Skills kafka

install
source · Clone the upstream repo
git clone https://github.com/TerminalSkills/skills
Claude Code · Install into ~/.claude/skills/
T=$(mktemp -d) && git clone --depth=1 https://github.com/TerminalSkills/skills "$T" && mkdir -p ~/.claude/skills && cp -r "$T/skills/kafka" ~/.claude/skills/terminalskills-skills-kafka && rm -rf "$T"
manifest: skills/kafka/SKILL.md
source content

Apache Kafka

Overview

Kafka is a distributed event streaming platform for high-throughput, fault-tolerant messaging. It's the backbone of event-driven architectures — used for real-time data pipelines, event sourcing, log aggregation, and microservice communication.

Instructions

Step 1: Local Setup

# docker-compose.yml — Kafka with KRaft (no ZooKeeper)
services:
  kafka:
    image: bitnami/kafka:latest
    ports:
      - "9092:9092"
    environment:
      KAFKA_CFG_NODE_ID: 1
      KAFKA_CFG_PROCESS_ROLES: broker,controller
      KAFKA_CFG_LISTENERS: PLAINTEXT://:9092,CONTROLLER://:9093
      KAFKA_CFG_ADVERTISED_LISTENERS: PLAINTEXT://localhost:9092
      KAFKA_CFG_CONTROLLER_QUORUM_VOTERS: 1@kafka:9093
      KAFKA_CFG_CONTROLLER_LISTENER_NAMES: CONTROLLER

Step 2: Node.js Producer

// producer.ts — Send events to Kafka
import { Kafka, Partitioners } from 'kafkajs'

const kafka = new Kafka({ brokers: ['localhost:9092'] })
const producer = kafka.producer({ createPartitioner: Partitioners.DefaultPartitioner })

await producer.connect()

// Send single event
await producer.send({
  topic: 'orders',
  messages: [
    {
      key: 'order-123',                    // partition key (orders for same user go to same partition)
      value: JSON.stringify({
        orderId: 'order-123',
        userId: 'user-456',
        items: [{ sku: 'WIDGET-1', quantity: 2, price: 29.99 }],
        total: 59.98,
        createdAt: new Date().toISOString(),
      }),
    },
  ],
})

// Batch send
await producer.sendBatch({
  topicMessages: [
    { topic: 'orders', messages: events.map(e => ({ key: e.id, value: JSON.stringify(e) })) },
  ],
})

await producer.disconnect()

Step 3: Consumer

// consumer.ts — Process events from Kafka
const consumer = kafka.consumer({ groupId: 'order-service' })

await consumer.connect()
await consumer.subscribe({ topic: 'orders', fromBeginning: false })

await consumer.run({
  eachMessage: async ({ topic, partition, message }) => {
    const order = JSON.parse(message.value.toString())
    console.log(`Processing order ${order.orderId} from partition ${partition}`)

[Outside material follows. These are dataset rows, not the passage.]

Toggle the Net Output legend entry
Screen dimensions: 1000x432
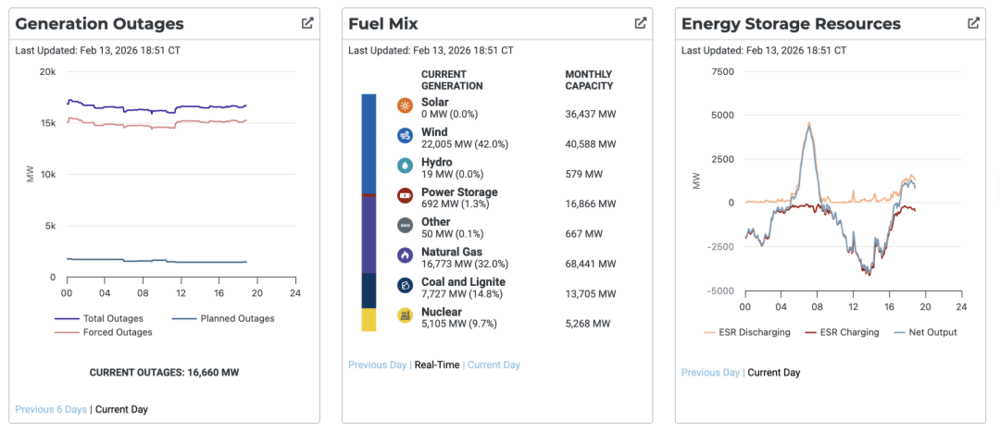pyautogui.click(x=920, y=332)
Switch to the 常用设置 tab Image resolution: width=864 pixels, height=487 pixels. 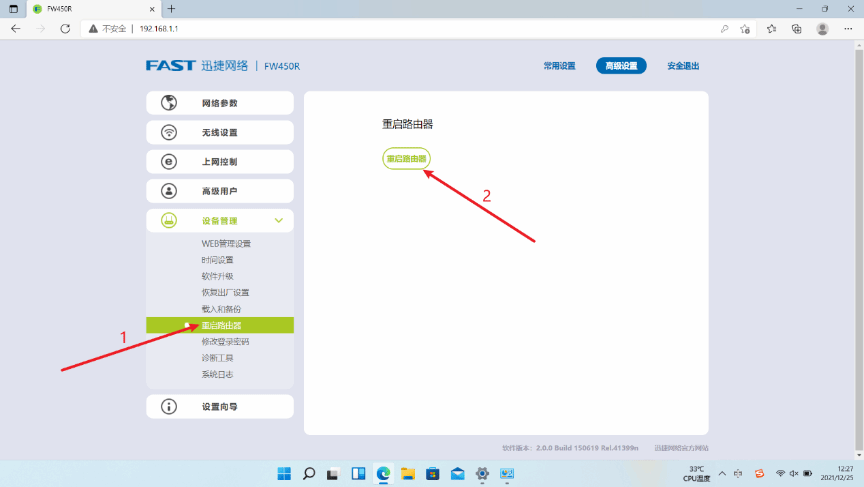[x=559, y=66]
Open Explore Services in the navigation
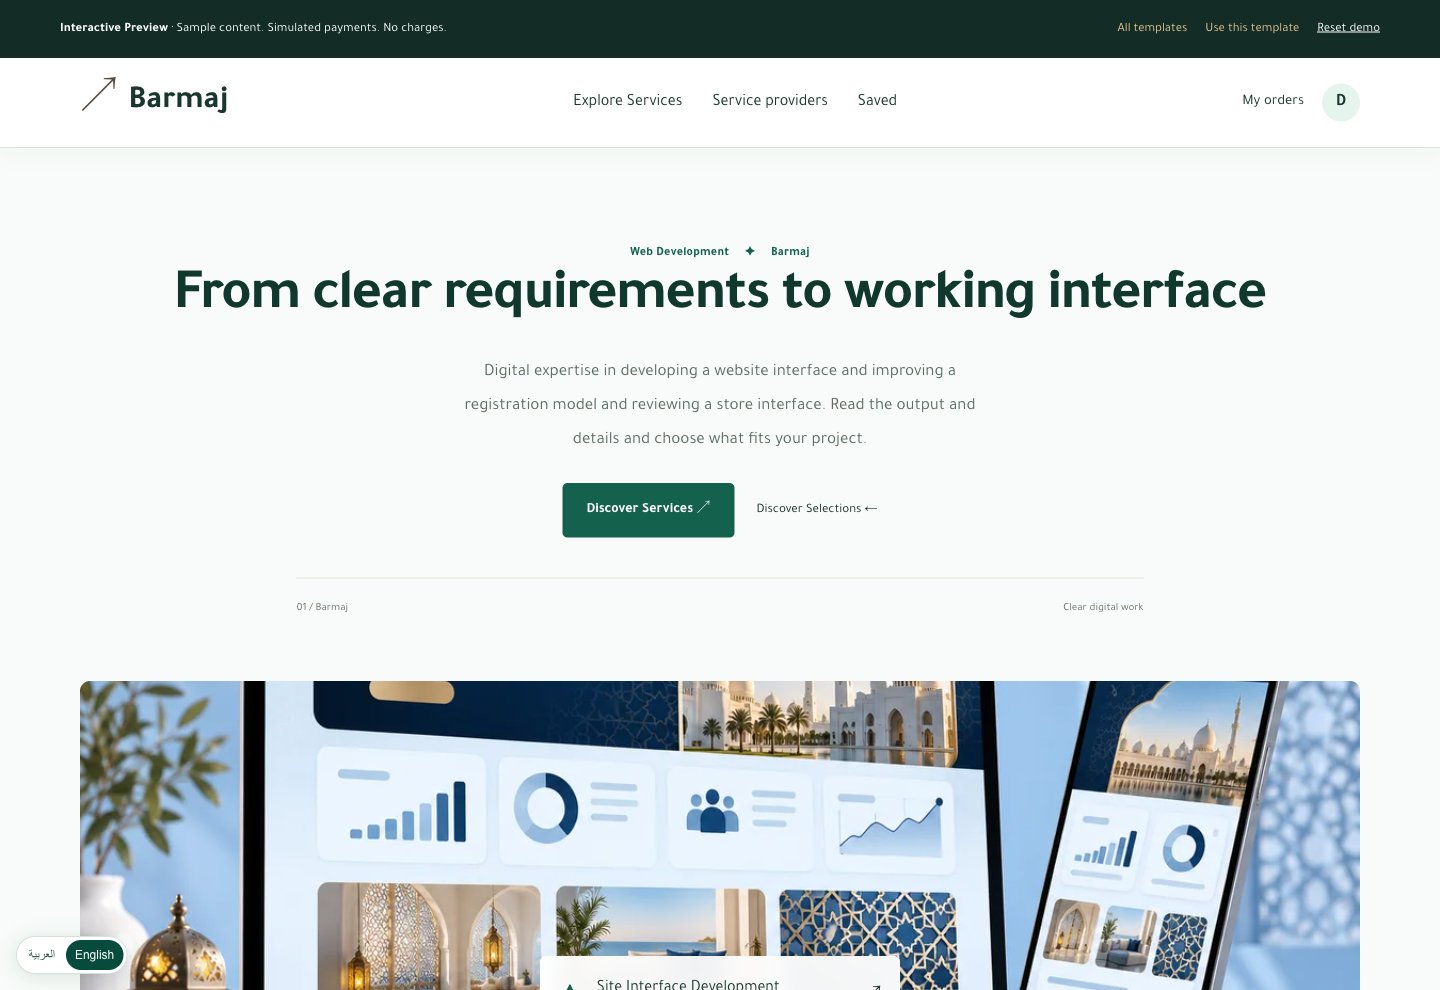Viewport: 1440px width, 990px height. point(628,100)
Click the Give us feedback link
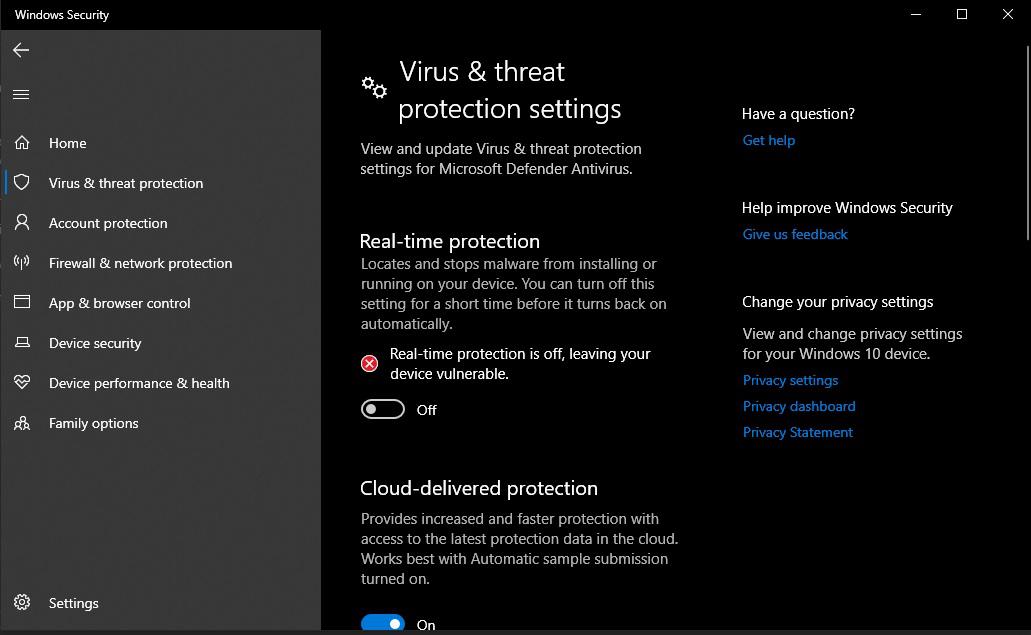The height and width of the screenshot is (635, 1031). [795, 234]
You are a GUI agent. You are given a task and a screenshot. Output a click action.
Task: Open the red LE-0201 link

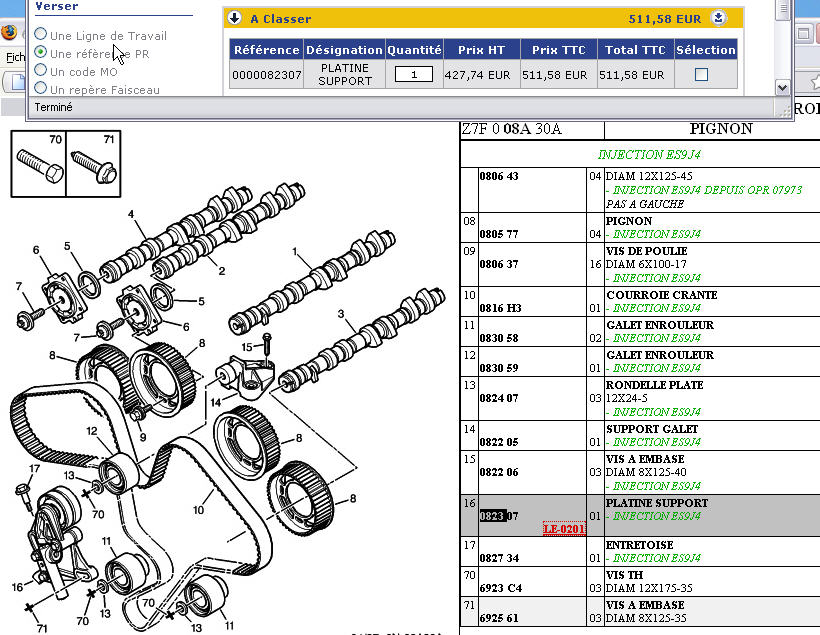563,529
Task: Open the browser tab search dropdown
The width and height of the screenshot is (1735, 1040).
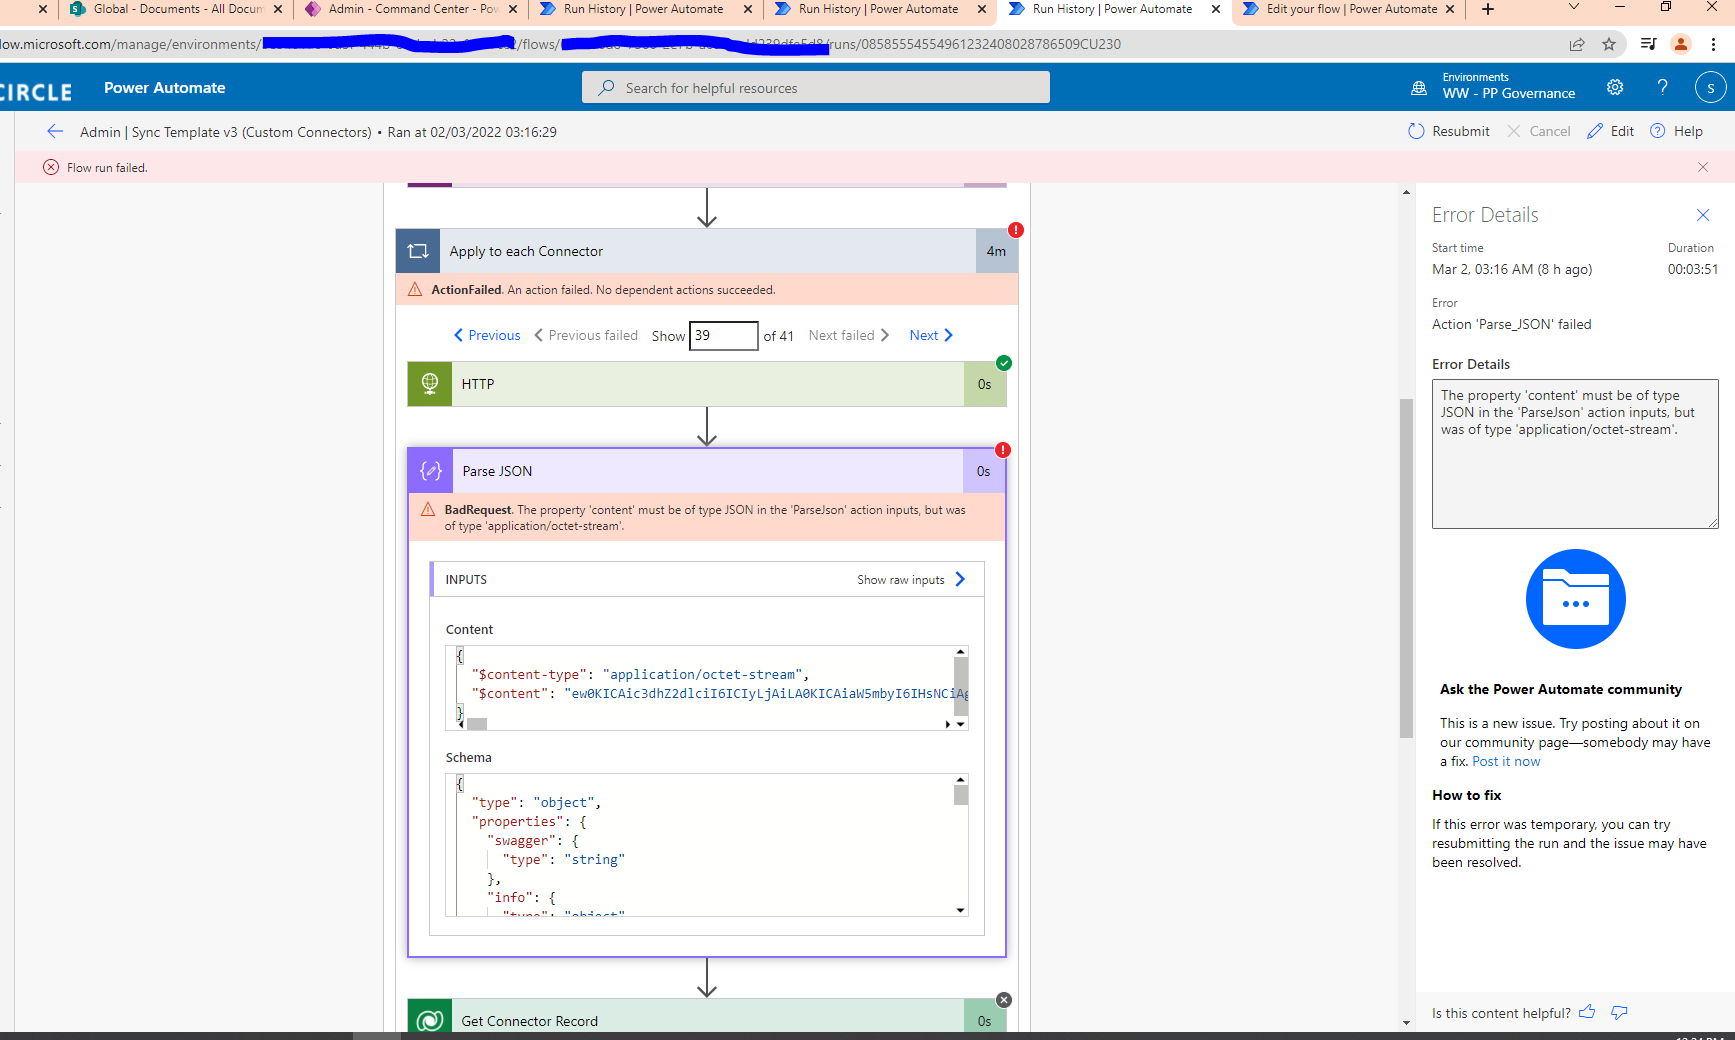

    // Process the order (idempotently — messages can be redelivered)
    await processOrder(order)
  },
})

// Graceful shutdown
process.on('SIGTERM', async () => {
  await consumer.disconnect()
})

Step 4: Python Consumer

# consumer.py — Kafka consumer with confluent-kafka
from confluent_kafka import Consumer

conf = {
    'bootstrap.servers': 'localhost:9092',
    'group.id': 'analytics-service',
    'auto.offset.reset': 'earliest',
}

consumer = Consumer(conf)
consumer.subscribe(['orders'])

while True:
    msg = consumer.poll(1.0)
    if msg is None:
        continue
    if msg.error():
        print(f"Error: {msg.error()}")
        continue

    order = json.loads(msg.value().decode('utf-8'))
    print(f"Processing: {order['orderId']}")

Guidelines

  • Use partition keys to ensure related events go to the same partition (ordering guarantee).
  • Consumer groups enable parallel processing — each partition is consumed by one consumer in the group.
  • Make consumers idempotent — Kafka guarantees at-least-once delivery by default.
  • For managed Kafka: Confluent Cloud, AWS MSK, or Redpanda (Kafka-compatible, simpler).
  • KRaft mode (no ZooKeeper) is production-ready since Kafka 3.3+.